Рудольф сам себя производит в такие ангелы. Он отправляется в мир, чтобы отделить злых от праведных, наказать злых и наградить добрых. Представление о добре и зле с такой силой запечатлелось в его слабом мозгу, что он верит в реального сатану и хочет захватить дьявола живьём, как некогда профессор Зак в Бонне. С другой стороны, он, наоборот, пытается копировать в миниатюре противоположность дьявола — бога. Он любит «играть до некоторой степени роль провидения». Как в действительности все различия всё более и более сливаются в различие между бедными и богатыми, так в идее все аристократические различия превращаются в противоположность между добром и злом. Это различение есть последняя форма, придаваемая аристократом своим предрассудкам. Себя Рудольф относит к числу добрых, злые же существуют для того, чтобы он мог наслаждаться своим собственным совершенством. Приглядимся к этому «доброму» несколько ближе.

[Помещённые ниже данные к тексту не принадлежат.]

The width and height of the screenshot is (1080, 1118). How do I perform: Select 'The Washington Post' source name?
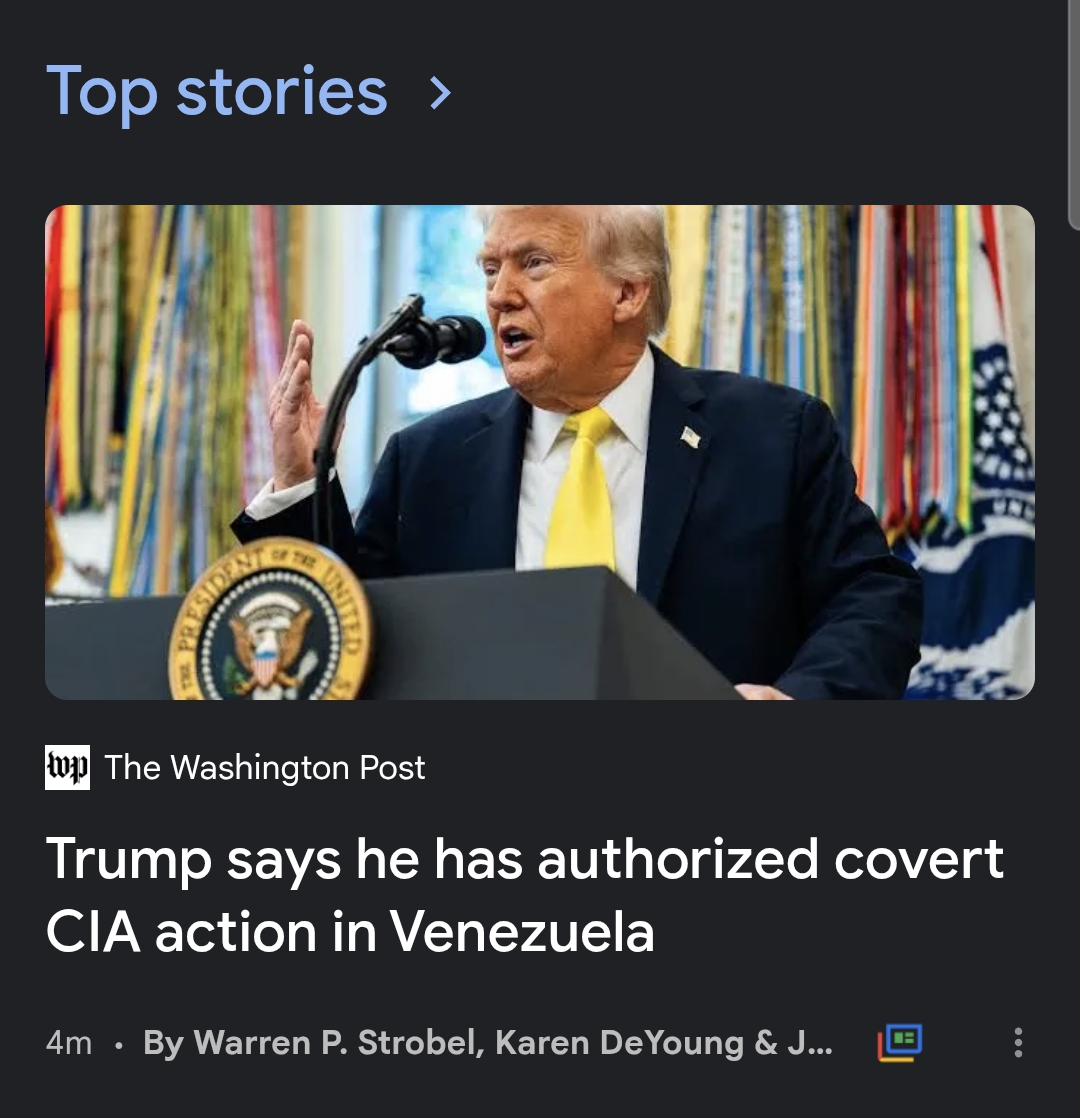pos(265,767)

Г-н Рудольф проявляет благотворительность и мотовство наподобие багдадского калифа в «Тысяче и одной ночи». Он не может вести такой образ жизни, не высасывая, как вампир, все соки из своего маленького немецкого княжества. По сообщению самого г-на Сю, он принадлежал бы к числу медиатизированных немецких князей[87], если бы его не спасло от вынужденного отречения покровительство одного французского маркиза. О размерах его княжества позволяет судить этот? последний факт. Насколько критически Рудольф оценивает? своё собственное положение, можно видеть, далее, из того, что он, мелкий немецкий владетельный князь, считает необходимым сохранять в Париже полуинкогнито, чтобы не обращать на себя внимания. Он нарочито возит с собой канцлера с той критической целью, чтобы этот последний представлял для него «театральную и ребяческую сторону суверенной власти»; как будто мелкий владетельный князь нуждается ещё, кроме себя и своего зеркала, в каком-то третьем представителе театральной и ребяческой стороны суверенной власти. Рудольф сумел внушить своим людям столь же критическое непонимание своей роли: и значения. Так, например, слуга Мурф и посланник Граун не замечают, как насмехается над ними парижский поверенный г-н Бадино, делая вид, что он принимает их частные поручения за дела государственной важности, и саркастически болтая о
«неведомых отношениях, могущих существовать между самыми разнообразными интересами и судьбами государств». «Да», — сообщает посланник Рудольфа, — «у него хватает бесстыдства говорить иной раз мне: «Сколько неизвестных для народа осложнений в деле управления государством! Кто сказал бы, г-н барон, что представляемые мною Вам докладные записки имеют влияние на ход европейских дел, а между тем это, несомненно, так»».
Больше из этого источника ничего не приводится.